Exercise instructions:
a. From the passage on Richard Sayre's cassava project, duplicate everything from "We’ve crossed swords" down to "greater total good.".
b. According to the passage on Richard Sayre's cassava project, which organization funds the project?
c. Take the passage on Richard Sayre's cassava project further, continuing on from its final sentence.

Document extract:

┄┄┄┄┄┄┄┄┄┄

Karl, from Inoculated Mind, describes Nature magazine’s selection of plant scientist Richard Sayre (as one of five crop scientists who could change the world) as “a good pick.” Sayre’s pet project, funded by the Bill and Melinda Gates Foundation, is to build a super cassava; 500 g will contain the daily requirements of protein, vitamin A and E, iron and zinc. Karl describes BioCassava Plus as “like golden rice on steroids.” And I guess whether you think that’s a good thing or not depends on what you think of Golden Rice and what you think of steroids.
We’ve crossed swords on Golden Rice before now; I’m not going to go there. I’ll just repeat that I remain unconvinced that Golden Rice will measurably increase the nutritional health of people outside the mostly urban market economy, and that if they were to increase their vitamin A precursor intake with other foods it would, in my view, deliver greater total good.

┄┄┄┄┄┄┄┄┄┄

Supplied information:
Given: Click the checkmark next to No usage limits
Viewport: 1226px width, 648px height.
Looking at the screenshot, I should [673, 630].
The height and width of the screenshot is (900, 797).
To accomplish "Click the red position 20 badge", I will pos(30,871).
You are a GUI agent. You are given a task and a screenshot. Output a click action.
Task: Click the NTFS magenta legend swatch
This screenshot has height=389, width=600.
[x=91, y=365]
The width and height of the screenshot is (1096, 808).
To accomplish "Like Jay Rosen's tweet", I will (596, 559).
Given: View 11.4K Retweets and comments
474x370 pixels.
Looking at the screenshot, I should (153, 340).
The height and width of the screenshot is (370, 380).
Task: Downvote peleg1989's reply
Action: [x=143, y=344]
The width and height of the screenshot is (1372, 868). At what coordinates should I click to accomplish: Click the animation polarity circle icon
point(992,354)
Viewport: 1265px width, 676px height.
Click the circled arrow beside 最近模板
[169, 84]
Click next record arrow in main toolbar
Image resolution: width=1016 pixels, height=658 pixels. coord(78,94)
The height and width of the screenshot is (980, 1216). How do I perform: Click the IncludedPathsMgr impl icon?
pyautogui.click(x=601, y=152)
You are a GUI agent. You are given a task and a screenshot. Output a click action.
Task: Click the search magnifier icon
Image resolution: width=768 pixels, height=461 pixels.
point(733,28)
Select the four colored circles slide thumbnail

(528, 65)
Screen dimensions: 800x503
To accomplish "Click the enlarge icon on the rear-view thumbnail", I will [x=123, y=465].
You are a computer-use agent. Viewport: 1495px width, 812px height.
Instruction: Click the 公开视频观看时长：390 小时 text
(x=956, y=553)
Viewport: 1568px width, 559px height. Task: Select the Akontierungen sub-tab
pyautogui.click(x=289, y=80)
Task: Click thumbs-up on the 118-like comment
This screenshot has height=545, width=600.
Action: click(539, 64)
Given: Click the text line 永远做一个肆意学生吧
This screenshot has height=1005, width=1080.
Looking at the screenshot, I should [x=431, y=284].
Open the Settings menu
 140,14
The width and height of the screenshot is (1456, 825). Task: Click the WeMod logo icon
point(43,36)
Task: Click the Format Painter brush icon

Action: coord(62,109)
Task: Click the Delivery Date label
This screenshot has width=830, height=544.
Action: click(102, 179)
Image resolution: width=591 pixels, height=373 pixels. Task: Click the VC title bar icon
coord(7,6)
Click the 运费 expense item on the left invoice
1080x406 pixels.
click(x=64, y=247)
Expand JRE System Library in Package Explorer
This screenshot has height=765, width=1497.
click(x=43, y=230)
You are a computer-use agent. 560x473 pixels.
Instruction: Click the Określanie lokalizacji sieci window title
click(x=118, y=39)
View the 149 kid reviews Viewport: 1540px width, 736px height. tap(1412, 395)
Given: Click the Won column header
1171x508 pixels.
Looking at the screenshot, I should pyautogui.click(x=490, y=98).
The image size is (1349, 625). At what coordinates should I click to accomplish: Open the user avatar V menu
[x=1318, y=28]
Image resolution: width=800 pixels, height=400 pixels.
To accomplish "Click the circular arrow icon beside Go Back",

┄┄┄┄┄┄┄┄┄┄

Task responses:
a.
We’ve crossed swords on Golden Rice before now; I’m not going to go there. I’ll just repeat that I remain unconvinced that Golden Rice will measurably increase the nutritional health of people outside the mostly urban market economy, and that if they were to increase their vitamin A precursor intake with other foods it would, in my view, deliver greater total good.

b. The Bill and Melinda Gates Foundation.

c.
I’ve made my thoughts on super cassava known too. And again, I repeat the fundamental question; when you have engineered one variety of cassava and planted it across Africa, how are you going to respond when the entire population falls prey to a newly virulent form of some disease?
The answer to nutritional deficiencies is not a super variety of any staple. It is diversity. People in the cities might be able to afford super-staples, and the farmers supplying it might do OK. But they will not help poor farmers either to earn a living or to improve their own nutrition.